GIVEN EXERCISE: Starting at the beginning of the material and ending at the line containing "Looking at the screenshot, I should tap(138, 28).", rewrite those lines with "marker" swapped for "pin" and everything else left unchanged.
[DATA PROVIDED start]
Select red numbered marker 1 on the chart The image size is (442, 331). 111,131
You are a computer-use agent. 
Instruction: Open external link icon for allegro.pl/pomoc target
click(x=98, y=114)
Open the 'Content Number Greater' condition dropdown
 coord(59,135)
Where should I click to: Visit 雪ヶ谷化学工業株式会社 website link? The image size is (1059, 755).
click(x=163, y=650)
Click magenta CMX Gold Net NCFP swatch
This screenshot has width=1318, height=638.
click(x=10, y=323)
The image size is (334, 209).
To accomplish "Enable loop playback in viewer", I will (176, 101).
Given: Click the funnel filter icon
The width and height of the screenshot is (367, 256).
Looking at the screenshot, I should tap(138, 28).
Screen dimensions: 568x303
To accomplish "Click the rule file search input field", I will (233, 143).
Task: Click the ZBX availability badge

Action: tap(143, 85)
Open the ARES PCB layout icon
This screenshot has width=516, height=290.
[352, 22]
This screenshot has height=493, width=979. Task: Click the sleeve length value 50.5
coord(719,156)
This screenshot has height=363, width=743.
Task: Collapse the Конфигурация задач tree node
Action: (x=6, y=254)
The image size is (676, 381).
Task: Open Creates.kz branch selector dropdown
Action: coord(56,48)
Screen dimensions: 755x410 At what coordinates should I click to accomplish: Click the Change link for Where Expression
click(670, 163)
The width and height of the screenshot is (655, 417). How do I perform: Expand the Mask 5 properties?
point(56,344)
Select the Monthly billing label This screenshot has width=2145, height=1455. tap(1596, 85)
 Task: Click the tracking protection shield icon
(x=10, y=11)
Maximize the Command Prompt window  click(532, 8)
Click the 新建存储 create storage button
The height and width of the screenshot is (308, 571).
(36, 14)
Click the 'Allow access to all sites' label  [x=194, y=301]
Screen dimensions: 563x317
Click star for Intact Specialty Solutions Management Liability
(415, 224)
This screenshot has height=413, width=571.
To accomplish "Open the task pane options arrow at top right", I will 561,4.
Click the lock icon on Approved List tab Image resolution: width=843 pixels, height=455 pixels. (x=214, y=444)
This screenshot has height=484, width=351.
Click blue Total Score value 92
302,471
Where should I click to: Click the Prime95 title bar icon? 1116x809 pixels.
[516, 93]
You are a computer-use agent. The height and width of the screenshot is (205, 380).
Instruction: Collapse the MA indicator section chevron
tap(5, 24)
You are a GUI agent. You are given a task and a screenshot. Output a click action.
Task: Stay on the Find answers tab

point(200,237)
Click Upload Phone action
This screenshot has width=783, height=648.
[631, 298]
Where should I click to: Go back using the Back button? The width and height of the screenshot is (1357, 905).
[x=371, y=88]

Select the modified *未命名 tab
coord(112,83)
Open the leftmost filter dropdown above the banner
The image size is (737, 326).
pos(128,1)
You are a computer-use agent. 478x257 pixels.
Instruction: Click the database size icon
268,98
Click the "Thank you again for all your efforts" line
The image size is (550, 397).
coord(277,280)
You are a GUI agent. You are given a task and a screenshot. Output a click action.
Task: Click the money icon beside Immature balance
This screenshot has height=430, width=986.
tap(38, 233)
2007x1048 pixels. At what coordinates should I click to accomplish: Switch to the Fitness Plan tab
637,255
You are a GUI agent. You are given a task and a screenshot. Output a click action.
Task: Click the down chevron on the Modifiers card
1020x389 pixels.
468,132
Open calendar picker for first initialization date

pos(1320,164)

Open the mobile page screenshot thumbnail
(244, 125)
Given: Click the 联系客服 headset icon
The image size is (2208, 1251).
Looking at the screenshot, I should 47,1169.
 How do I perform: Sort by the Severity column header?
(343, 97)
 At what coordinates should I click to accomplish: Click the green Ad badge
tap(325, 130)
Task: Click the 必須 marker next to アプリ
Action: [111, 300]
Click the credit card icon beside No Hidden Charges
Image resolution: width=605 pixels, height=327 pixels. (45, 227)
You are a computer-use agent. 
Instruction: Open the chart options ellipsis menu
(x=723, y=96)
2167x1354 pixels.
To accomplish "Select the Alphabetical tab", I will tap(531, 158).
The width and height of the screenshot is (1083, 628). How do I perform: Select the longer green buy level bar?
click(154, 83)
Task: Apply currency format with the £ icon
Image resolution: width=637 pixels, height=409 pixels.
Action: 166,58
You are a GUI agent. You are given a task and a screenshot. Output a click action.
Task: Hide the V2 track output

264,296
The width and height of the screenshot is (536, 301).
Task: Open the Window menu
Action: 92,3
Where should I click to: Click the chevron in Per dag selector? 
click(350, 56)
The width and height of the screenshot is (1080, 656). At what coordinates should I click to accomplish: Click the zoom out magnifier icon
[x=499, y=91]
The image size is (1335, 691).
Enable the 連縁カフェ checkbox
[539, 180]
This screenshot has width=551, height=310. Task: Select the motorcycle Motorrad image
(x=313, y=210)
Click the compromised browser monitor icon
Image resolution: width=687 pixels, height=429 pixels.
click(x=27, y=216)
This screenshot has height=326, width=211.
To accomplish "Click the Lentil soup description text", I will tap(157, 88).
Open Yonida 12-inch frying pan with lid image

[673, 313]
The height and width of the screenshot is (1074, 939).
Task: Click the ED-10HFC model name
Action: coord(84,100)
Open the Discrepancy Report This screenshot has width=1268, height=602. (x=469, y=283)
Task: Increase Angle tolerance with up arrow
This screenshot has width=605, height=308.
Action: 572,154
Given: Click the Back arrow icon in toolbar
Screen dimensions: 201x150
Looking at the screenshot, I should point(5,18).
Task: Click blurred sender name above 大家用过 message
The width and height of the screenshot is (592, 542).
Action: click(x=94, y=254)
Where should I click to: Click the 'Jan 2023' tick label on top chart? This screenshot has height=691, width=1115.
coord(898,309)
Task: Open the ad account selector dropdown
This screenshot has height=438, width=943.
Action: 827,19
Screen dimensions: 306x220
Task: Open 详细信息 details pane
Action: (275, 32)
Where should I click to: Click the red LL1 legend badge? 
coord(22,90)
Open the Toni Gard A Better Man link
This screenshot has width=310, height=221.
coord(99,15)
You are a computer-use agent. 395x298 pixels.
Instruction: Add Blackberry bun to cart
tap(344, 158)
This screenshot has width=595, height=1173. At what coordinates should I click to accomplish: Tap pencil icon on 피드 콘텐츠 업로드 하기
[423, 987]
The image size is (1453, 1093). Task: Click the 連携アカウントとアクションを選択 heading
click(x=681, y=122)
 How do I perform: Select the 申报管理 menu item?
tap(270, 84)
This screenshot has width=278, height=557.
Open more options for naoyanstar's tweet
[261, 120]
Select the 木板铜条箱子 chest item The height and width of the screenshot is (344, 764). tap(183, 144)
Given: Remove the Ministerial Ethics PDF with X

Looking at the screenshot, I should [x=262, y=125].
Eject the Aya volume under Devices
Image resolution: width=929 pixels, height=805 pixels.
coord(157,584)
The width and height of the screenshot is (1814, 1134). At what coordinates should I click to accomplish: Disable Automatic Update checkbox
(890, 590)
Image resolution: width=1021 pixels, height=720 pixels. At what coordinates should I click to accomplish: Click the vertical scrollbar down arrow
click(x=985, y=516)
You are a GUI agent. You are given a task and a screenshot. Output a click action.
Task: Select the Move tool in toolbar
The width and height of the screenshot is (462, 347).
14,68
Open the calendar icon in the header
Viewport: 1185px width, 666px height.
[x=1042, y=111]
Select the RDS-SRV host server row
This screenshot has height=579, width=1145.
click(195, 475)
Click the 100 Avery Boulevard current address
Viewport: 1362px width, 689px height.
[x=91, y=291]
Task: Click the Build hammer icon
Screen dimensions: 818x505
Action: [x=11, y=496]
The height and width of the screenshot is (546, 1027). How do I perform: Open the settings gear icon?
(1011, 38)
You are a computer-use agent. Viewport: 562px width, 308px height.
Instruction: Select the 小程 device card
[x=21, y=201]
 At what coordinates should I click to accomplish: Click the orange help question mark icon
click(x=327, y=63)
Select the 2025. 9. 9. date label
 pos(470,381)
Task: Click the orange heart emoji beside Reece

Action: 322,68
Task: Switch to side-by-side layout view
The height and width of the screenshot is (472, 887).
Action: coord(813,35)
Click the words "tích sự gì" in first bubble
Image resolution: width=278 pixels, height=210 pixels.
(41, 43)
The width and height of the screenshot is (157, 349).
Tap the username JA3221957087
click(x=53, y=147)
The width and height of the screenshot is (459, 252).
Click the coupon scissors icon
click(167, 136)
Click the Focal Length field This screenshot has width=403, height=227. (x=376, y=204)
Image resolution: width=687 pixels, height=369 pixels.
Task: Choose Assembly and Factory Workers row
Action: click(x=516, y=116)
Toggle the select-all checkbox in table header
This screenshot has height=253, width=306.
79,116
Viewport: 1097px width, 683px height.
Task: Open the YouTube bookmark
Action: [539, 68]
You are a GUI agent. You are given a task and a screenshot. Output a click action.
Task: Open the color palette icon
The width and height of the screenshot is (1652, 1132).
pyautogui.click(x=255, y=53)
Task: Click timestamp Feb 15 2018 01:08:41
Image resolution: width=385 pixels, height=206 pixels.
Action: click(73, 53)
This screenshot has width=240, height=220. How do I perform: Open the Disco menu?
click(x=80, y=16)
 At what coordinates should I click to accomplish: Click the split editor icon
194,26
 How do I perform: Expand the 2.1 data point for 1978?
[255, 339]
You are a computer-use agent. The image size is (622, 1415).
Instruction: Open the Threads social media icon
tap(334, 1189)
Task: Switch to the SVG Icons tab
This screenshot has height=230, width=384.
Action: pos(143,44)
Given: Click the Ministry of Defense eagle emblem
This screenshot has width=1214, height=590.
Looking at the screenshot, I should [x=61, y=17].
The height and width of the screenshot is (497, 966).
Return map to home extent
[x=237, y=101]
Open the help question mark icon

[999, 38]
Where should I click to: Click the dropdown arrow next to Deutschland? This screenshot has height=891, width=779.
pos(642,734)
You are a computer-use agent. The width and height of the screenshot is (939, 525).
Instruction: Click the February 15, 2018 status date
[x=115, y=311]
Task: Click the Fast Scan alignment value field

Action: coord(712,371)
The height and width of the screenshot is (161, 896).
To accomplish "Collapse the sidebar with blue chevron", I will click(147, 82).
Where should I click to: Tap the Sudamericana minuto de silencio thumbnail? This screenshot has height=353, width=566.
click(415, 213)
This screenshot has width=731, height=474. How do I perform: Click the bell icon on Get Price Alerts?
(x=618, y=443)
[DATA PROVIDED end]
FULL RESPONSE:
Select red numbered pin 1 on the chart The image size is (442, 331). 111,131
You are a computer-use agent. 
Instruction: Open external link icon for allegro.pl/pomoc target
click(x=98, y=114)
Open the 'Content Number Greater' condition dropdown
 coord(59,135)
Where should I click to: Visit 雪ヶ谷化学工業株式会社 website link? The image size is (1059, 755).
click(x=163, y=650)
Click magenta CMX Gold Net NCFP swatch
This screenshot has width=1318, height=638.
click(x=10, y=323)
The image size is (334, 209).
To accomplish "Enable loop playback in viewer", I will (176, 101).
Given: Click the funnel filter icon
The width and height of the screenshot is (367, 256).
Looking at the screenshot, I should tap(138, 28).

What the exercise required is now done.